### Given problem
Reproduce the records unchanged, starting with the first line and ending with the line that contains "Looking at the screenshot, I should coord(308,114).".

Rows showing where targets appear:
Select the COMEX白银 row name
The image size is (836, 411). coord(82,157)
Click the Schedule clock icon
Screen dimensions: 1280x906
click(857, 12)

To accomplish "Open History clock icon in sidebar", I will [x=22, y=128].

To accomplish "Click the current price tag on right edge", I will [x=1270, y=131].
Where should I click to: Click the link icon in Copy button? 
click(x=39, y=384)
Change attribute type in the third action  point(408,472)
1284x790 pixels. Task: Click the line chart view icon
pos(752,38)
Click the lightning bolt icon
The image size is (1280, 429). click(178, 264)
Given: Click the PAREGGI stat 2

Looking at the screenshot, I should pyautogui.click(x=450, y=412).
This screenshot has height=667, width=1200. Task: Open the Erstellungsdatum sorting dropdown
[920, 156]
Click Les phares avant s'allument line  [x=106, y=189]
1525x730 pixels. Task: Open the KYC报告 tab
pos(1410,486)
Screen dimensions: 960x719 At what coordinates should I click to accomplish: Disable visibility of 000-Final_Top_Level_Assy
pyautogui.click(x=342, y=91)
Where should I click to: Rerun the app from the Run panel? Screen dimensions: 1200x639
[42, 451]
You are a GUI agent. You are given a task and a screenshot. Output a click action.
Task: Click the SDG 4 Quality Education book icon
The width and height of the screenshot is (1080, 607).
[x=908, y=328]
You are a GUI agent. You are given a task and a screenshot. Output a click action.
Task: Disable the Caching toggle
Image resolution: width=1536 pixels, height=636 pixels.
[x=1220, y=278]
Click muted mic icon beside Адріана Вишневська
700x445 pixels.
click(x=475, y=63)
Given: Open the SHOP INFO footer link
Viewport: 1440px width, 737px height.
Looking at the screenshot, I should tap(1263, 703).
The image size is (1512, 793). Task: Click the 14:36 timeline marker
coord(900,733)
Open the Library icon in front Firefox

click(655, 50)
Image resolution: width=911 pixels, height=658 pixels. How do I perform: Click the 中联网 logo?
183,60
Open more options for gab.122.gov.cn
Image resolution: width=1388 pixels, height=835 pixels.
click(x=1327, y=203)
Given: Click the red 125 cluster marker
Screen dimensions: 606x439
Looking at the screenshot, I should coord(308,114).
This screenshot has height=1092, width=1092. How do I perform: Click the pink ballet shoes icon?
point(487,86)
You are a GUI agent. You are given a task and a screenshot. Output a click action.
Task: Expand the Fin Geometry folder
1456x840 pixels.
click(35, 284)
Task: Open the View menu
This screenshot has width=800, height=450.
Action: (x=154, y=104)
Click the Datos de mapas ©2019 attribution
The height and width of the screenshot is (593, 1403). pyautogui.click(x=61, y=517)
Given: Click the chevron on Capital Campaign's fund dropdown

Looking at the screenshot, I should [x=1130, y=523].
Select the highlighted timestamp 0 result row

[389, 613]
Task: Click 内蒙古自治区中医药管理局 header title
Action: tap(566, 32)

### Correct response
Select the COMEX白银 row name
The image size is (836, 411). coord(82,157)
Click the Schedule clock icon
Screen dimensions: 1280x906
click(857, 12)

To accomplish "Open History clock icon in sidebar", I will [x=22, y=128].

To accomplish "Click the current price tag on right edge", I will [x=1270, y=131].
Where should I click to: Click the link icon in Copy button? 
click(x=39, y=384)
Change attribute type in the third action  point(408,472)
1284x790 pixels. Task: Click the line chart view icon
pos(752,38)
Click the lightning bolt icon
The image size is (1280, 429). click(178, 264)
Given: Click the PAREGGI stat 2

Looking at the screenshot, I should pyautogui.click(x=450, y=412).
This screenshot has height=667, width=1200. Task: Open the Erstellungsdatum sorting dropdown
[920, 156]
Click Les phares avant s'allument line  [x=106, y=189]
1525x730 pixels. Task: Open the KYC报告 tab
pos(1410,486)
Screen dimensions: 960x719 At what coordinates should I click to accomplish: Disable visibility of 000-Final_Top_Level_Assy
pyautogui.click(x=342, y=91)
Where should I click to: Rerun the app from the Run panel? Screen dimensions: 1200x639
[42, 451]
You are a GUI agent. You are given a task and a screenshot. Output a click action.
Task: Click the SDG 4 Quality Education book icon
The width and height of the screenshot is (1080, 607).
[x=908, y=328]
You are a GUI agent. You are given a task and a screenshot. Output a click action.
Task: Disable the Caching toggle
Image resolution: width=1536 pixels, height=636 pixels.
[x=1220, y=278]
Click muted mic icon beside Адріана Вишневська
700x445 pixels.
click(x=475, y=63)
Given: Open the SHOP INFO footer link
Viewport: 1440px width, 737px height.
Looking at the screenshot, I should tap(1263, 703).
The image size is (1512, 793). Task: Click the 14:36 timeline marker
coord(900,733)
Open the Library icon in front Firefox

click(655, 50)
Image resolution: width=911 pixels, height=658 pixels. How do I perform: Click the 中联网 logo?
183,60
Open more options for gab.122.gov.cn
Image resolution: width=1388 pixels, height=835 pixels.
click(x=1327, y=203)
Given: Click the red 125 cluster marker
Screen dimensions: 606x439
Looking at the screenshot, I should coord(308,114).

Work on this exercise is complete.